На миг мне становится жаль его. Но вспоминаю, как он с корешами (до моего появления здесь) измывался над Гаврошем, – и сиропное сострадание разом улетучивается, сменившись ненавистью к этим скотам – таким милым лапочкам, когда видят перед собой силу. Может, Христос и таких любил, а я не могу, рвотно…
Однако, господа, пора заняться делом. Порыскав в записной книжечке, нахожу нужный номер, звоню.
– Привет. Не забыл еще Королька?
– Как можно, – отвечает насмешливый голос. – Такая колоритная фигура. Выкладывай пошустрее, чего надо? У меня, как у всякого продажного журналюги, времени в обрез.
– Хочу потрепаться с тобой тет на тет. О Царе.

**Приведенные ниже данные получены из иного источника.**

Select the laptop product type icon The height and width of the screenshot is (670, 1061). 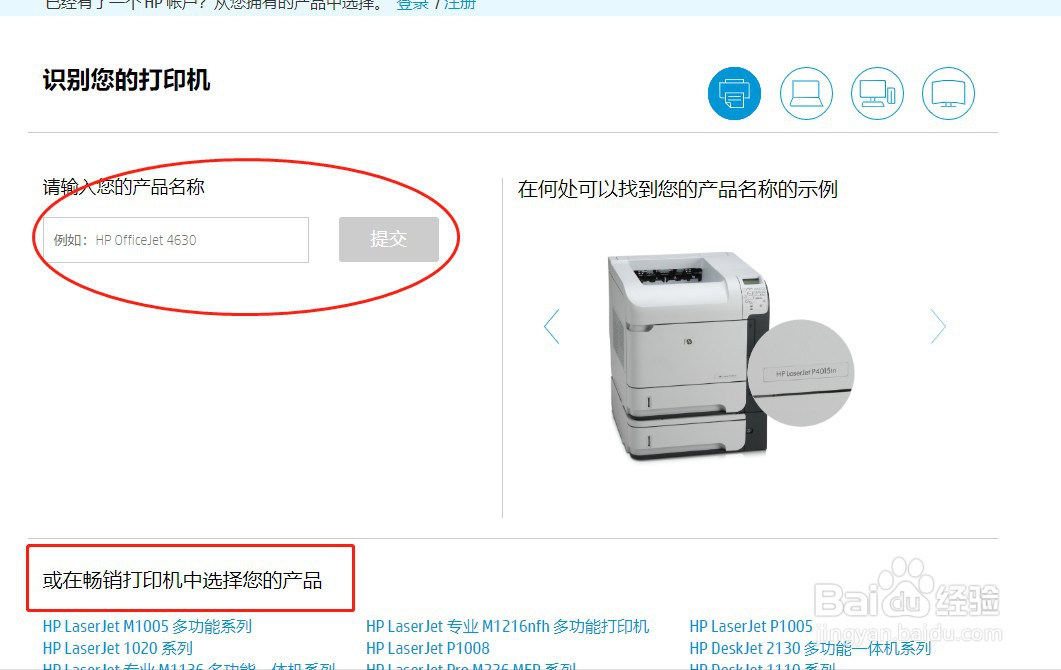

– Подгребай в редакцию. Обсудим.
Первый этаж этого здания, прочно утвердившегося на главном проспекте, некогда занимал любимый горожанами гастроном («Такой столичный, – гордилась мама, – ничуть не хуже московского»). Теперь на его месте вечно заполненная жующим и треплющимся молодняком кафушка быстрого питания. «Копейка» огибает ее, покачиваясь, вползает под арку и оказывается в забитом иномарками дворе. В противовес образцовому фасаду здесь мрачно и грязно, несмотря на изобилие чистейшего снега.
Захлопнув дверцу «копейки», топаю к неприметному входу, по узенькой лестничке тащусь на шестой этаж, под самую крышу, шагаю вдоль длинного тусклого коридора мимо дверей с табличками. Редакция городской газетенки «Пульс мегаполиса» занимает аж четыре комнаты. Заглядываю в последнюю и вижу Алешу, слившегося в творческом экстазе с монитором и клавиатурой.